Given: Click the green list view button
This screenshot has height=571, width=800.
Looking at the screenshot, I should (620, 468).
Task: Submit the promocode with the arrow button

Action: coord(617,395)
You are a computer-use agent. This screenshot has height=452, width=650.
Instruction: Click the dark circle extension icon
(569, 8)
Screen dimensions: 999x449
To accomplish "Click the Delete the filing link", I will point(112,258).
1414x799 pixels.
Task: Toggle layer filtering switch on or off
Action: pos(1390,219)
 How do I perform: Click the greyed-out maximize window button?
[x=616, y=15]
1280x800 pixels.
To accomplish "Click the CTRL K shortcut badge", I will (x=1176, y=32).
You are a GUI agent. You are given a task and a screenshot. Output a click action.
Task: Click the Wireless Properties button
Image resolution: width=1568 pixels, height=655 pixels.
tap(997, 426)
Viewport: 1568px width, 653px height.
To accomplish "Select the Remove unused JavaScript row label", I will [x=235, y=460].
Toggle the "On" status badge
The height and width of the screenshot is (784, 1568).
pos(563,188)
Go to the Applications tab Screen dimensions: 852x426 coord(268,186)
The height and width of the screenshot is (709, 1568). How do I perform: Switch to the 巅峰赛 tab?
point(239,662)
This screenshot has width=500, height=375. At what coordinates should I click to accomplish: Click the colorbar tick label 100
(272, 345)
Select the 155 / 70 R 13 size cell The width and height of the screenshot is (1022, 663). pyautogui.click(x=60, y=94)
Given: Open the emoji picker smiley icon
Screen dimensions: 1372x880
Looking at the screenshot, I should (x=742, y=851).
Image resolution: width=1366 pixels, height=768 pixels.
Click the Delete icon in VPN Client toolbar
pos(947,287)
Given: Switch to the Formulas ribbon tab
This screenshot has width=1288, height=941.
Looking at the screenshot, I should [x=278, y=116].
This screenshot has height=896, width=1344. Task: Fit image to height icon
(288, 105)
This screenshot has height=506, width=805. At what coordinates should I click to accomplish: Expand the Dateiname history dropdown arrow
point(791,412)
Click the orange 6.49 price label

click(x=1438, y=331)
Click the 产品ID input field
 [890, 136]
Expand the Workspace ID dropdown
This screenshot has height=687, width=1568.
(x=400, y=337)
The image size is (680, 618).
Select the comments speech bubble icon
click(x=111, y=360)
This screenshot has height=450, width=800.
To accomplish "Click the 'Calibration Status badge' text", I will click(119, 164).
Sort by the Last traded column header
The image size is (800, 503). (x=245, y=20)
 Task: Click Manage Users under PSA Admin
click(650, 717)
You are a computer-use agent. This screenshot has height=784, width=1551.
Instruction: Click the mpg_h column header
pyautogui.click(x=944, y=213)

* * *

Going through the data above, return each line with the word "badge".

To accomplish "Click the CTRL K shortcut badge", I will (x=1176, y=32).
Toggle the "On" status badge
To accomplish "Click the 'Calibration Status badge' text", I will click(119, 164).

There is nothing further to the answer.